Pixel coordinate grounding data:
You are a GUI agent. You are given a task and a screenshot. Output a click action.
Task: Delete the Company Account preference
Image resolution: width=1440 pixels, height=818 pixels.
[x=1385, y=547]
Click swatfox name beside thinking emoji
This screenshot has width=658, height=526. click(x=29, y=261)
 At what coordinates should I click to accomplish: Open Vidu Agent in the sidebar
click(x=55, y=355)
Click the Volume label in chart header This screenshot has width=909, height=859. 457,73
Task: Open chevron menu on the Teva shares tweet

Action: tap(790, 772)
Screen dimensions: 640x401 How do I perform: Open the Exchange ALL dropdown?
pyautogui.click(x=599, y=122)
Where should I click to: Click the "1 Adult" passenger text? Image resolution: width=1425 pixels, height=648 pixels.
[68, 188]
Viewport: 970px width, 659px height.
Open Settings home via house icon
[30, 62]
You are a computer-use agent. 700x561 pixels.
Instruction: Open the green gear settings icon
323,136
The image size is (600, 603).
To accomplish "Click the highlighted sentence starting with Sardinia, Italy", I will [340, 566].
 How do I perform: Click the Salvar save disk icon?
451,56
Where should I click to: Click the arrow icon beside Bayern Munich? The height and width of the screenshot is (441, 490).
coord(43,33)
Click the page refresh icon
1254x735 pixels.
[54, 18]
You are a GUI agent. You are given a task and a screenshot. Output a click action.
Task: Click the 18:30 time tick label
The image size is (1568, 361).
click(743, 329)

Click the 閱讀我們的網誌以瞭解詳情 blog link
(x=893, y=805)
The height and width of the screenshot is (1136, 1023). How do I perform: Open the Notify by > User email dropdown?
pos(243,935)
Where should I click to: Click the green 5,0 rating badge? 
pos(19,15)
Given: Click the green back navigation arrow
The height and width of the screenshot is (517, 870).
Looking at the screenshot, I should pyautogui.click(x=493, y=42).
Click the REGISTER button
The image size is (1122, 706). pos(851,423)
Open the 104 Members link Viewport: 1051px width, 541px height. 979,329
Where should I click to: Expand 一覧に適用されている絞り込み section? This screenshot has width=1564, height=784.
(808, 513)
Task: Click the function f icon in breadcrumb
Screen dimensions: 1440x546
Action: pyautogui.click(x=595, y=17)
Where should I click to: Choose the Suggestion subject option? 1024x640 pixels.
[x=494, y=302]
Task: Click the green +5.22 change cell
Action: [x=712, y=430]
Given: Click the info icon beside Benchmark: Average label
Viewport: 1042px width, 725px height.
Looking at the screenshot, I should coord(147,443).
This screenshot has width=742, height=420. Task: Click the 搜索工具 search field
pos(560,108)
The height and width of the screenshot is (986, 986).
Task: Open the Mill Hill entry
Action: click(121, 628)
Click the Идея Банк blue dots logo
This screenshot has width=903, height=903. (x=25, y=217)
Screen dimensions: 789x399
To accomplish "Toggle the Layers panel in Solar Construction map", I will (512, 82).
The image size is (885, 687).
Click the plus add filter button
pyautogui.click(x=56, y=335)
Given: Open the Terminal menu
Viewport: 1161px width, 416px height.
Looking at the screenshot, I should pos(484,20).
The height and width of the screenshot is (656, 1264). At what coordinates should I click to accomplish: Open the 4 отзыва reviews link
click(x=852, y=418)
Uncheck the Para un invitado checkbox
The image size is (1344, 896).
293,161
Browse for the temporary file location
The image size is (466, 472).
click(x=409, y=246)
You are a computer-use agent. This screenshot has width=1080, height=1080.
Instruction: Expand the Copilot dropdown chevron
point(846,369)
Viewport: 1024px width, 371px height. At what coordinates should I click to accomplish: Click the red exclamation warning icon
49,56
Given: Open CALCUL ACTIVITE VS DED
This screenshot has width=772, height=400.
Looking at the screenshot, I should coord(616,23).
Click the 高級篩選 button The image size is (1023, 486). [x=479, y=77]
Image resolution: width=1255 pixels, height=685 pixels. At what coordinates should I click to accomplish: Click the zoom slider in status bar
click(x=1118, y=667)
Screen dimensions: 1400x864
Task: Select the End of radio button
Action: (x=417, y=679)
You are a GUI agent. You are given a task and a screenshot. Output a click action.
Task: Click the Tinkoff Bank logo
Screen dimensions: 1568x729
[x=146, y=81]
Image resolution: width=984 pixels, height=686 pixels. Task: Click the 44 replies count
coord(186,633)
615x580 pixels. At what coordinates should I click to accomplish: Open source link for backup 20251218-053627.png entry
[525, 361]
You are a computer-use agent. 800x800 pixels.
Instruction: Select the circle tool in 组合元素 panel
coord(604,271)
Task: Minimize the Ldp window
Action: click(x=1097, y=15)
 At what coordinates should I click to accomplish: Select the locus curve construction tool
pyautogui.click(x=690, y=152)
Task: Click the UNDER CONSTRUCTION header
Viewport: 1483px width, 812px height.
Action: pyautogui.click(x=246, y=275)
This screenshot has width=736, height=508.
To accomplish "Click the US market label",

* [What is expected]
After locating the line with "Task: Open chevron" above, return that line and every later line through the one with "You are a computer-use agent. 700x561 pixels.", word for word and with nothing else.

* [Exercise response]
Task: Open chevron menu on the Teva shares tweet

Action: tap(790, 772)
Screen dimensions: 640x401 How do I perform: Open the Exchange ALL dropdown?
pyautogui.click(x=599, y=122)
Where should I click to: Click the "1 Adult" passenger text? Image resolution: width=1425 pixels, height=648 pixels.
[68, 188]
Viewport: 970px width, 659px height.
Open Settings home via house icon
[30, 62]
You are a computer-use agent. 700x561 pixels.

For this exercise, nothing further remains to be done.